= Crimthann mac Áedo =

Crimthann mac Áedo (died 633) was a King of Leinster from the Uí Máil branch of the Laigin. He was the son of Áed Dibchine mac Senaig (died 595), a previous king. He would have succeeded sometime after the death of Rónán mac Colmáin. His brother Rónán Crach was possibly the Leinster king mentioned in the saga "Fingal Rónáin" (The Kinslaying of Rónán) and is also said to have been a bishop who was slain by Crimthann.

In 626 the Ui Neill laid siege to a prince of the Ui Cheinnselaig named Crundmáel Bolg Luatha (died 628).
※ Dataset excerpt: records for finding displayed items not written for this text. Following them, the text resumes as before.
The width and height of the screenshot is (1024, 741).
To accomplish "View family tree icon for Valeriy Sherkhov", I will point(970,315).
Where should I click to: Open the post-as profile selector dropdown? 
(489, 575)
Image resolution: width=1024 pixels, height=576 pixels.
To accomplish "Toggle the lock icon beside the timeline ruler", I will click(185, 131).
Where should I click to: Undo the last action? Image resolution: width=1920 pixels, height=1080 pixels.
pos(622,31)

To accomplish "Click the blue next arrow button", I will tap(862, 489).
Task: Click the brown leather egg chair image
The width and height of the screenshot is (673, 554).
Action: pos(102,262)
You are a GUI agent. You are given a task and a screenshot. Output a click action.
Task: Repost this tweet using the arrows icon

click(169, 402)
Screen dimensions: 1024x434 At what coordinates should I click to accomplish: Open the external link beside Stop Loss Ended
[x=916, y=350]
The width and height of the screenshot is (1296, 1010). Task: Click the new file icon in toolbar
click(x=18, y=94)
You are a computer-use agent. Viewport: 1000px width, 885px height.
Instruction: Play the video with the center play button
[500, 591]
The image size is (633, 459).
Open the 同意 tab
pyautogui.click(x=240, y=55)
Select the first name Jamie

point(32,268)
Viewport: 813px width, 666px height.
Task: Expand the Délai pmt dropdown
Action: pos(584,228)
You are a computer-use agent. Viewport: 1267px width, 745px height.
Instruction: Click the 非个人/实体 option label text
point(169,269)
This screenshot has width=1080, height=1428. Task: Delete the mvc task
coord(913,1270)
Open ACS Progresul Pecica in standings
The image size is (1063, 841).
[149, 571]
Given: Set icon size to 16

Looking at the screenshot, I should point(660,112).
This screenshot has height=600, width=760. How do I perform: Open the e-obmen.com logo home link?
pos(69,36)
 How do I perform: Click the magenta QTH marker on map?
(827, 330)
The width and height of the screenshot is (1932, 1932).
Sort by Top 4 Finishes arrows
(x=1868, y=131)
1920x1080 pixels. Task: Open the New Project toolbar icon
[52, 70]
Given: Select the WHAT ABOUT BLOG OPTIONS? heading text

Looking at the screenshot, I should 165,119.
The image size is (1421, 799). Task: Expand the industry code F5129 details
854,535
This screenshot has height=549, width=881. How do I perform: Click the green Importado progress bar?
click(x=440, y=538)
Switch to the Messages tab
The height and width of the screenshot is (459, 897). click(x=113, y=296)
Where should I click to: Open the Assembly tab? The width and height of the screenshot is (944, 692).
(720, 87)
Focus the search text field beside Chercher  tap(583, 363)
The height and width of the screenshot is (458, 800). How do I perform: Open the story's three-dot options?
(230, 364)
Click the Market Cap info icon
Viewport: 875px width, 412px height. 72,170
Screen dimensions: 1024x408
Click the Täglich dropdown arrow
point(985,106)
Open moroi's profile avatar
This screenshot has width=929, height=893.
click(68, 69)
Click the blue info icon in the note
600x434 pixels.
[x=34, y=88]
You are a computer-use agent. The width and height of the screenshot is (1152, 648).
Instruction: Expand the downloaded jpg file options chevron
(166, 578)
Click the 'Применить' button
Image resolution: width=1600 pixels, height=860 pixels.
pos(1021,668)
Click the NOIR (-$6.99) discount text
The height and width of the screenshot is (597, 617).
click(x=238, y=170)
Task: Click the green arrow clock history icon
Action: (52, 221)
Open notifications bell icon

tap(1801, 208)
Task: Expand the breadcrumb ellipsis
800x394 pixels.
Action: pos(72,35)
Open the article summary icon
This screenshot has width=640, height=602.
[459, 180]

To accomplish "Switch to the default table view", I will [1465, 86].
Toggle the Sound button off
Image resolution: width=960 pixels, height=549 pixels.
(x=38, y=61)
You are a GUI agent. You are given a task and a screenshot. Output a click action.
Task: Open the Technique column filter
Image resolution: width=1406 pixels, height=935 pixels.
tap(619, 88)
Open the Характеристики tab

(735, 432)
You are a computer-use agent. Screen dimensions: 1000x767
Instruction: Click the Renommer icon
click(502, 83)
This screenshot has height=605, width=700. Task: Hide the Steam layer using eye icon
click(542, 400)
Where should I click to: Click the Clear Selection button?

This same prince was slain by Crimthann's rival Fáelán mac Colmáin of the Uí Dúnlainge at the Battle of Duma Aichir in 628.
Also, in that year the new high king Domnall mac Áedo (died 642) of the Cenél Conaill ravaged Leinster.

Crimthann was defeated and slain at the Battle of Áth Goan in western Liffey by an alliance of his rival Faelan of the Ui Dunlainge with Faílbe Flann mac Áedo Duib (died 637), the king of Munster and Conall Guthbinn mac Suibni (died 635) of the Clann Cholmáin. The Clann Cholmáin aided the Ui Dunlainge rise to power in Leinster to further their ambitions in Meath. A Munster tract claims that Faílbe paid the tribute of the Laigin to the Ui Neill but Byrne dismisses this as later Munster propaganda to claim Leth Moga (the southern half of Ireland).